Kinetic model for lamellipodal actin-integrin 'clutch' dynamics.

Abstract

In migrating cells, with especial prominence in lamellipodial protrusions at the cell front, highly dynamic connections are formed between the actin cytoskeleton and the extracellular matrix through linkages of integrin adhesion receptors to actin filaments via complexes of cytosolic "connector" proteins. Myosin-mediated contractile forces strongly influence the dynamic behavior of these adhesion complexes, apparently in two counter-acting ways: negatively as the cell-generated forces enhance complex dissociation, and at the same time positively as force-induced signaling can lead to strengthening of the linkage complexes.

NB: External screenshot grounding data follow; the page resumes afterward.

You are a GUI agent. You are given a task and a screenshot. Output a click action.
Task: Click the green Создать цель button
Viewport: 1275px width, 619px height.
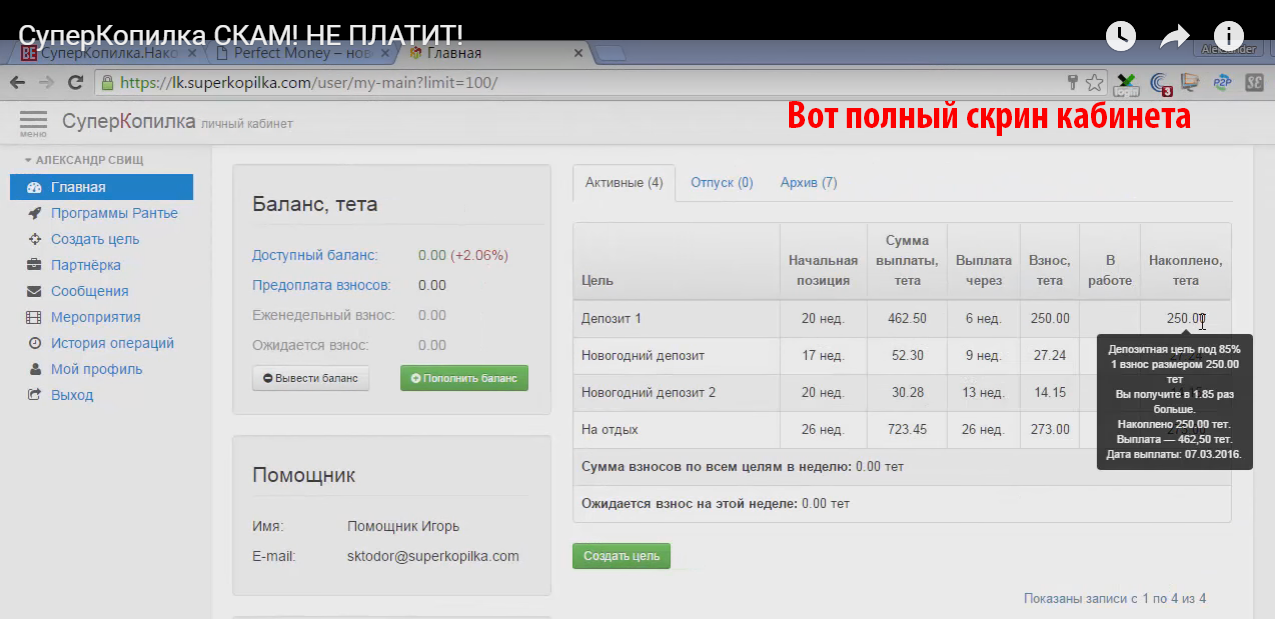coord(621,556)
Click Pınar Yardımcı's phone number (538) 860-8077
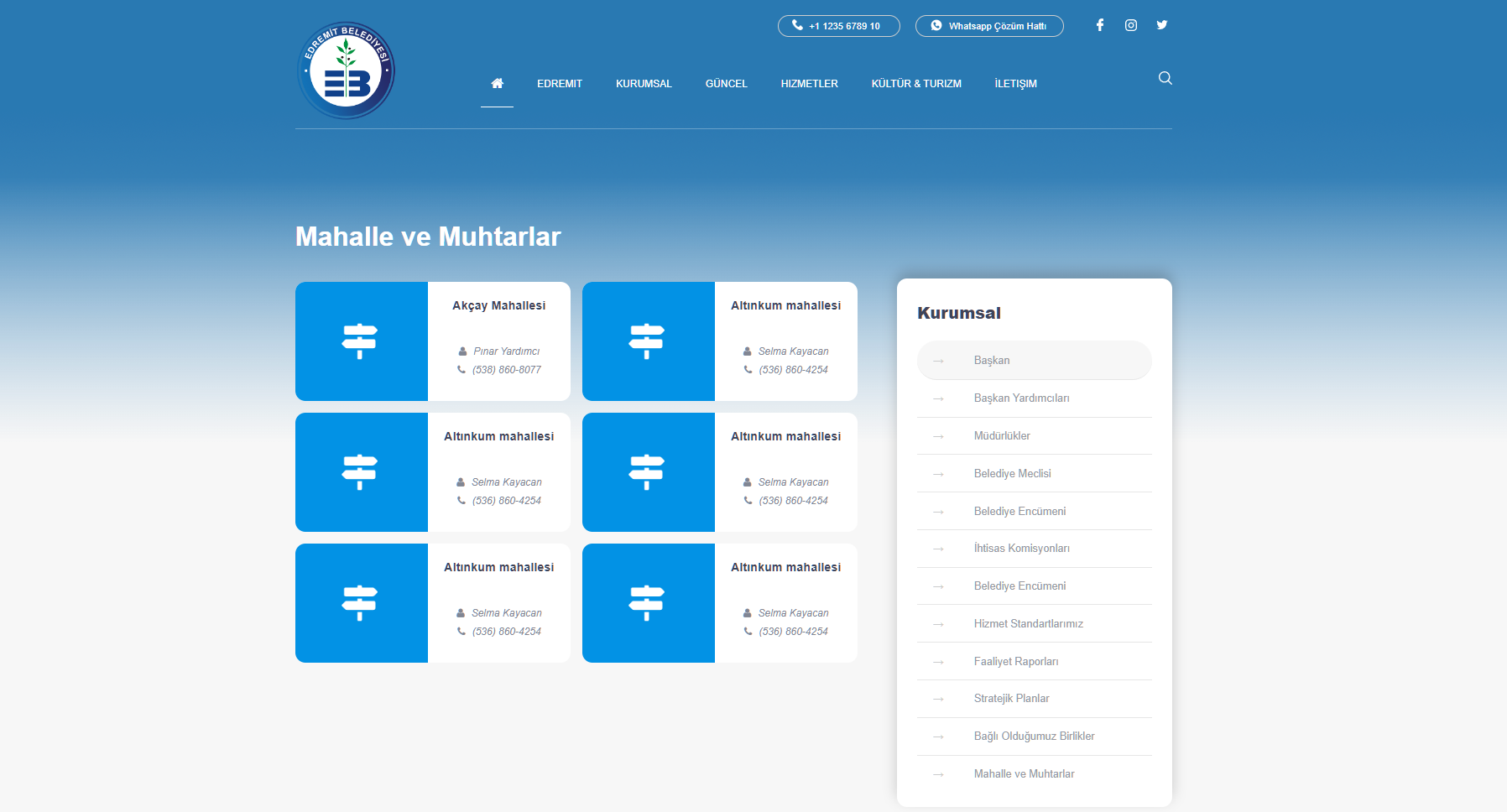 coord(506,370)
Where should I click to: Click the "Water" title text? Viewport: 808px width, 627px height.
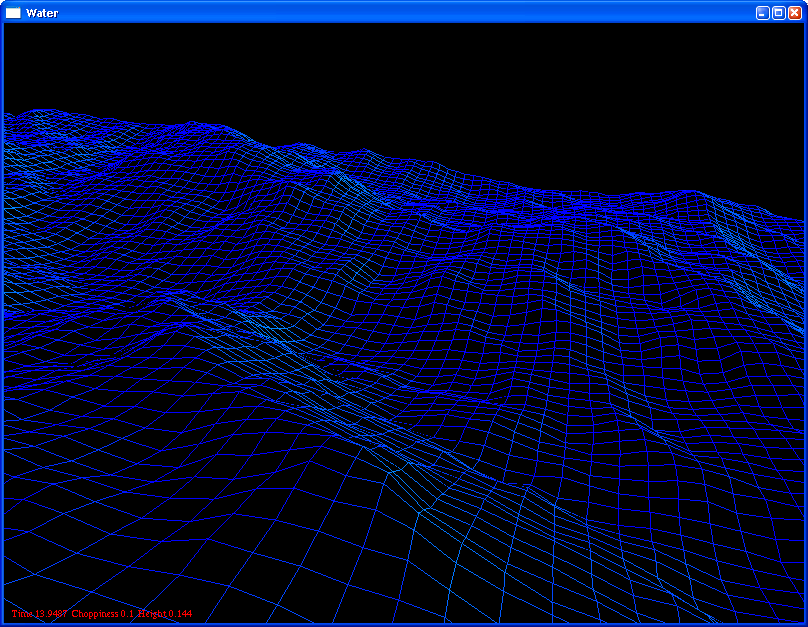pyautogui.click(x=42, y=13)
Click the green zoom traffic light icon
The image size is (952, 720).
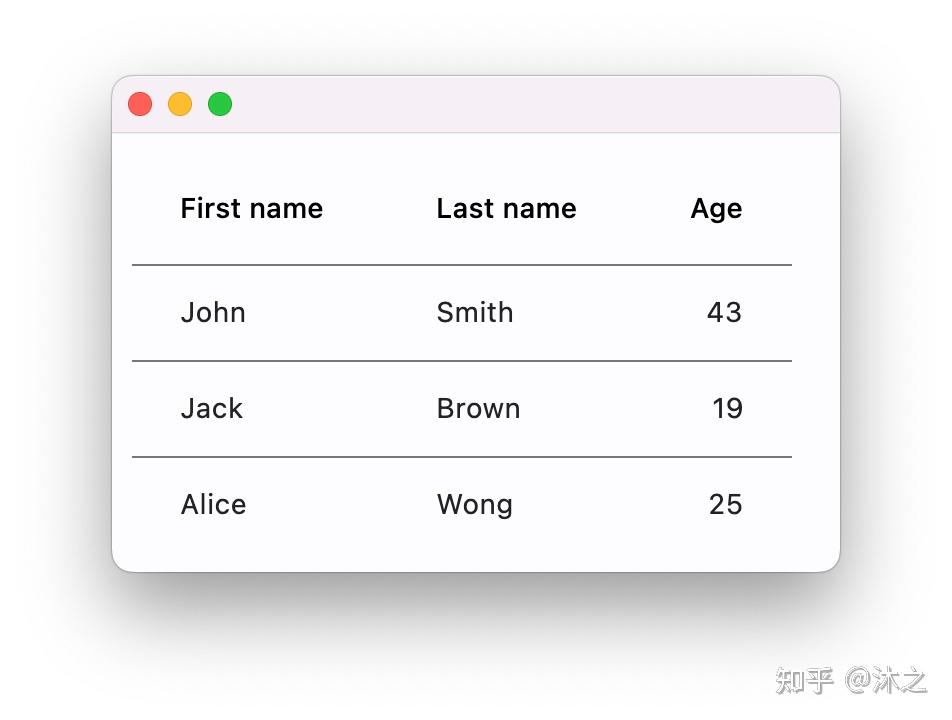[219, 103]
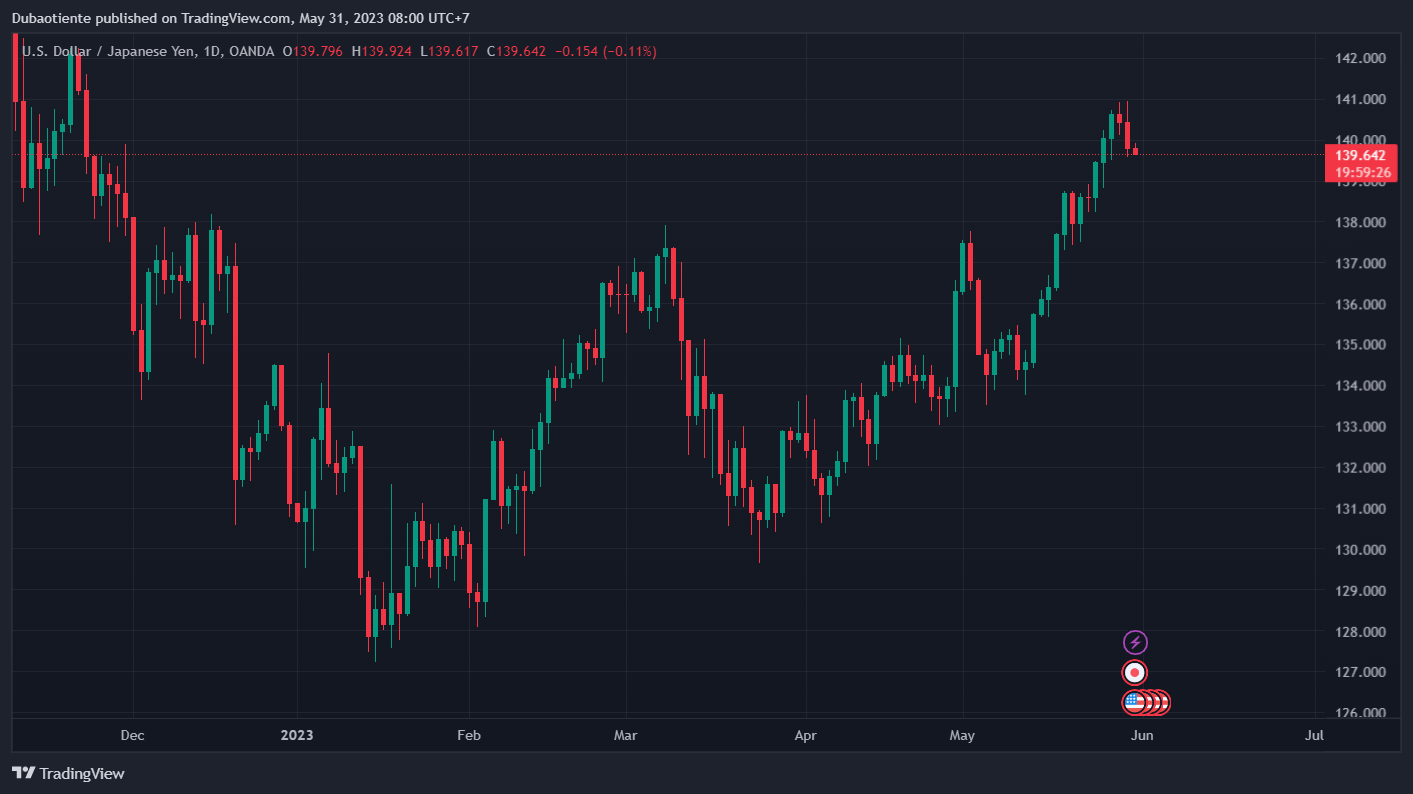Click the purple lightning bolt event icon
1413x794 pixels.
pyautogui.click(x=1135, y=642)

The net balance arising from this dynamic interplay is challenging to ascertain a priori, rendering experimental studies difficult to interpret and molecular manipulations of cell and/or environment difficult to predict. We have constructed a kinetics-based model governing the dynamic behavior of this system. We obtained ranges of parameter value sets yielding behavior consistent with that observed experimentally for 3T3 cells and for CHO cells, respectively. Model simulations are able to produce results for the effects of paxillin mutations on the turnover rate of actin/integrin linkages in CHO cells, which are consistent with recent literature reports. Overall, although this current model is quite simple it provides a useful foundation for more detailed models extending upon it.